The veil of innocence
Andrew Rebholz | Tuesday, February 12, 2019
“Cowardice at best” is how Grant Strobl ended his fiery letter last week regarding the covering of the Columbus murals. Strobl argues that those murals play a pivotal role in our University’s history — a history so shaped by love in the face of anti-Catholic, anti-immigrant bigotry that we still call ourselves the Fighting Irish — and that covering them shows not only a gross preference for a small minority of students on campus, but also a general lack of faith in the student body’s intelligence, as if our weak and flighty minds could never understand the subtleties of the artwork and would only be harmed by its existence.
This is why, after sending his letter in to The Observer’s editor, Strobl and hundreds of members from the Young Americans for Freedom took action, signing a petition to cover the coverings that’ll be covering the murals. Offended by the coverings’ existence, these students demand that they be covered by yet another set of borders.
Of course, this caused a chain-reaction. Ellie Dombrowski, having recently sent a column into The Observer herself, began making a ruckus with a number of students to start covering some of the most in-your-face aggressive images of Catholic identity on campus. In her article, defending inclusion, Dombrowski asserted that the crusading evangelization of Christians has gone too far in the classroom, and thus, her new petition to cover Touchdown Jesus isn’t at all surprising. Surely, if the University is to at all make up for its oppressive parietals policy, such monolithic images of God’s patriarchy will have to go. But, well, they physically cannot go, not easily — hence the covering.

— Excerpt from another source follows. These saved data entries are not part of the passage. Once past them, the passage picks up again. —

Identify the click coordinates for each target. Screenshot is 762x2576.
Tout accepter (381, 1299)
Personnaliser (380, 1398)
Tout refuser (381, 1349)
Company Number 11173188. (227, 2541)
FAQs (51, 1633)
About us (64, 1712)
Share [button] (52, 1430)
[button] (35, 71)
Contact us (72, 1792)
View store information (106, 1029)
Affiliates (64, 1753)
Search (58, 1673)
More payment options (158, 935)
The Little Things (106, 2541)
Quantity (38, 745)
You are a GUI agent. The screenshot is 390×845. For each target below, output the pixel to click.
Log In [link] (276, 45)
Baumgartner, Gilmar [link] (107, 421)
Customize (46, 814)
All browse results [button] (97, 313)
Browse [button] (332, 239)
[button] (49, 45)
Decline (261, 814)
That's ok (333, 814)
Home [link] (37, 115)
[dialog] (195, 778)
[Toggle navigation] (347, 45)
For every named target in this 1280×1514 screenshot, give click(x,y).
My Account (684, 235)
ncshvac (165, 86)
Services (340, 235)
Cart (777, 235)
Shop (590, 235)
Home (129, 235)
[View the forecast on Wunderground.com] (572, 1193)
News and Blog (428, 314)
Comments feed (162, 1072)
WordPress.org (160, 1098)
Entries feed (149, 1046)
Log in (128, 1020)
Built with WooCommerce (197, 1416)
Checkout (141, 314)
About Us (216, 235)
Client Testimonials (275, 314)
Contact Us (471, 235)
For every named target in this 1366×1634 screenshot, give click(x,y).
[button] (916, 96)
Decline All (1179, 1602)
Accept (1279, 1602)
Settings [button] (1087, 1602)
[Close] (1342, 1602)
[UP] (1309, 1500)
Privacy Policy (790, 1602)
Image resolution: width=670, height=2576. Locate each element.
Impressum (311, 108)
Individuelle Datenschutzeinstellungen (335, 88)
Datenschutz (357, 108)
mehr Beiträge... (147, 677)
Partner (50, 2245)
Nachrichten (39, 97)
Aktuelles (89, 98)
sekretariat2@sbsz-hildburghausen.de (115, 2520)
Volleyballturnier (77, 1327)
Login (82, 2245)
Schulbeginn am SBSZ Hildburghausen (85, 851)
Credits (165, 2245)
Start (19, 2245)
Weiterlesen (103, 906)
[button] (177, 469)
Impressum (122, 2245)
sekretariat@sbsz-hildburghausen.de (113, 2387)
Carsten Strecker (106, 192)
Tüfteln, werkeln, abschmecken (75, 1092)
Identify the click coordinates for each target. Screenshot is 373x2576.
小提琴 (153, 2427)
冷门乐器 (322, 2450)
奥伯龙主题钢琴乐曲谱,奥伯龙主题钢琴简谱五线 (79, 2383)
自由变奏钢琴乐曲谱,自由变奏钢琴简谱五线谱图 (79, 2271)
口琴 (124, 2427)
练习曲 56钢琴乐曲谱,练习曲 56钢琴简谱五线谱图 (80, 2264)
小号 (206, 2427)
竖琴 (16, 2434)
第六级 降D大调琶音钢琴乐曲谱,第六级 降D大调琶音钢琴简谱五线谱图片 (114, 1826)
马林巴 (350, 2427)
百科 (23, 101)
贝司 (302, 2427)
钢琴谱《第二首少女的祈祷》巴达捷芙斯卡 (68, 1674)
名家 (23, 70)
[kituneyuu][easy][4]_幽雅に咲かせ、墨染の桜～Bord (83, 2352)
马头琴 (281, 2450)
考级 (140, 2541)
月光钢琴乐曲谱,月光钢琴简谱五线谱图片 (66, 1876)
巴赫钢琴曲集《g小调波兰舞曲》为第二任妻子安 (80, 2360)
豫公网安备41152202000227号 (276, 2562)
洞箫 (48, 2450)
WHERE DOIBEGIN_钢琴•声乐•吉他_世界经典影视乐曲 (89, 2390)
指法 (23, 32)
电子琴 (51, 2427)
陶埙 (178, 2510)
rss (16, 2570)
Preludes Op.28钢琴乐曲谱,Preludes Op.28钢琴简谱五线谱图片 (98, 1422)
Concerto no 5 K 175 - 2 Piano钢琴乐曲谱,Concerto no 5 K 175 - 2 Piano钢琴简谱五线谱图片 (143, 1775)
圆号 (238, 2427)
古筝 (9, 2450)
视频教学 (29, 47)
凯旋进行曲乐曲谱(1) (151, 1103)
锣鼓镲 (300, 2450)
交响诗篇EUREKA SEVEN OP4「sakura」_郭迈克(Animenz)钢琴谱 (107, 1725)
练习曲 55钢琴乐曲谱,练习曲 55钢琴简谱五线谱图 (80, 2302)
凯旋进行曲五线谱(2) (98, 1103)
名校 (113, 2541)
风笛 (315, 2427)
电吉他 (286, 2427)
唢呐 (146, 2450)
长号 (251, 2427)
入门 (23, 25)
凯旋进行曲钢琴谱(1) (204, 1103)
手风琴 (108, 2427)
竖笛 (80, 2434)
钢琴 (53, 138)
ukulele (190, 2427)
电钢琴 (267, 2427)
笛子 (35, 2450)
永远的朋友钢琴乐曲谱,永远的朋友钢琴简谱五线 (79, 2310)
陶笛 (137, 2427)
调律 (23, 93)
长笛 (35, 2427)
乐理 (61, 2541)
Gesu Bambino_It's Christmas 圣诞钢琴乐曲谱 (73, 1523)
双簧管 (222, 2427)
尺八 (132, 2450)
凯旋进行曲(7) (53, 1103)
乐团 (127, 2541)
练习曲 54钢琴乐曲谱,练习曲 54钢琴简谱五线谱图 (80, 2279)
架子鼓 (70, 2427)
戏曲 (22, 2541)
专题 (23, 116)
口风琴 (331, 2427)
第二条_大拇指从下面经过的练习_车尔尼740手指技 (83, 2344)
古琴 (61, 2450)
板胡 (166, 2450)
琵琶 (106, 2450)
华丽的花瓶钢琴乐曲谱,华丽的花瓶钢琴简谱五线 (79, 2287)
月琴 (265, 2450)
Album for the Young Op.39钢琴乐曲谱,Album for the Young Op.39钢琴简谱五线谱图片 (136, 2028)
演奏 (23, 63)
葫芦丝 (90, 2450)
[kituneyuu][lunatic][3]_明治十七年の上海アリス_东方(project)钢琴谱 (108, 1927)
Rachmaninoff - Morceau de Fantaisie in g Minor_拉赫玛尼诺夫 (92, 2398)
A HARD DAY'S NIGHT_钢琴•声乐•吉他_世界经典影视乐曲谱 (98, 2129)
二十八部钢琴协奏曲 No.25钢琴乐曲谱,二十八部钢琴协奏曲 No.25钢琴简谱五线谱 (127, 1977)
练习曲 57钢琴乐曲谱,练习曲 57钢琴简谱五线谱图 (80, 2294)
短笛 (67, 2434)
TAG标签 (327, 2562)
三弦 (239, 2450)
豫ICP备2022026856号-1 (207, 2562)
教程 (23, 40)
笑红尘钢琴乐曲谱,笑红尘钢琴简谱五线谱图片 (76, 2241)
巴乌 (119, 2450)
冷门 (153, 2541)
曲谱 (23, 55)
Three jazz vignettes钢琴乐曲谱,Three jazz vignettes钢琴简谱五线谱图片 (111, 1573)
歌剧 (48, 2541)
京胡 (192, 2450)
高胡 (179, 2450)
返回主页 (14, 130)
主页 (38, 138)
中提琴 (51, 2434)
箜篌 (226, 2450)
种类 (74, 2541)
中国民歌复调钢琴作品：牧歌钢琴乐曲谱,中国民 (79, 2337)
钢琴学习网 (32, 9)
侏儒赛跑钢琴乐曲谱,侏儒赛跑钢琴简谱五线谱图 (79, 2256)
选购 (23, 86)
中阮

Such requests have left University administration members scrambling, as anyone who’s ever seen SAO function could probably have guessed. The amount of covering needed to hide all of these sacred spots could possibly extend beyond even our University’s budget (yeah, I know, it’s that much). University President Fr. John Jenkins has admitted to compromising in certain circumstances, for example covering Moses’ hand with a foam-finger so that nobody looks up toward the heavens, or decorating the top of the dome with a golden wig and scandalous clothing so that we all might just refer to her as “Madonna.” These concessions have been tacitly accepted by most protestors, since any effort is appreciated when millions of dollars are being expended to have helicopters 24/7 hold a tarp up around the basilica.
Hopefully, this all works out. I personally believe it’s an excellent idea to cover up the things we’d rather not look at — that’s gone well for everyone who’s ever tried it, right? And, of course, Strobl couldn’t be more wrong in his op-ed. What need do we have of history that hurts us? I (again, personally) loathe looking back on the times where I’ve struggled, times when I’ve had to grow, tried to improve, or at least had to acknowledge that my limited view of the world was imperfect. That’s why I hate coming home and getting into political discussions with my roommates. When one of them mentions the border, I just throw a blanket over his head and head to bed.
I think it’s a great thing to cover everything that scares us, everything that is difficult to reconcile with. It seems safer to hide from the pains of the past — after all, keeping them in the mind’s eye simply makes them pains of the present, no? I truly believe that if we can just quell all the noise trying to break into our little bubbles, we’ll finally be free of all that suffering, all the worries of history and the world and identity and meaning and such. I’d rather do that than ever have to acknowledge the serious questions, like what it means to be a Catholic university, or Catholic at all, or why any of us should bother living in the first place or what to live for. Those all seem like time-taking bothers, or conservative politicking and whenever those thoughts creep into my head, I try my darndest to cover them with something distracting, something so empty and void that I’ll never have to truly consider the beauty in the world’s light and darkness ever again.
I call such distractions my veil of innocence.
The views expressed in this column are those of the author and not necessarily those of The Observer.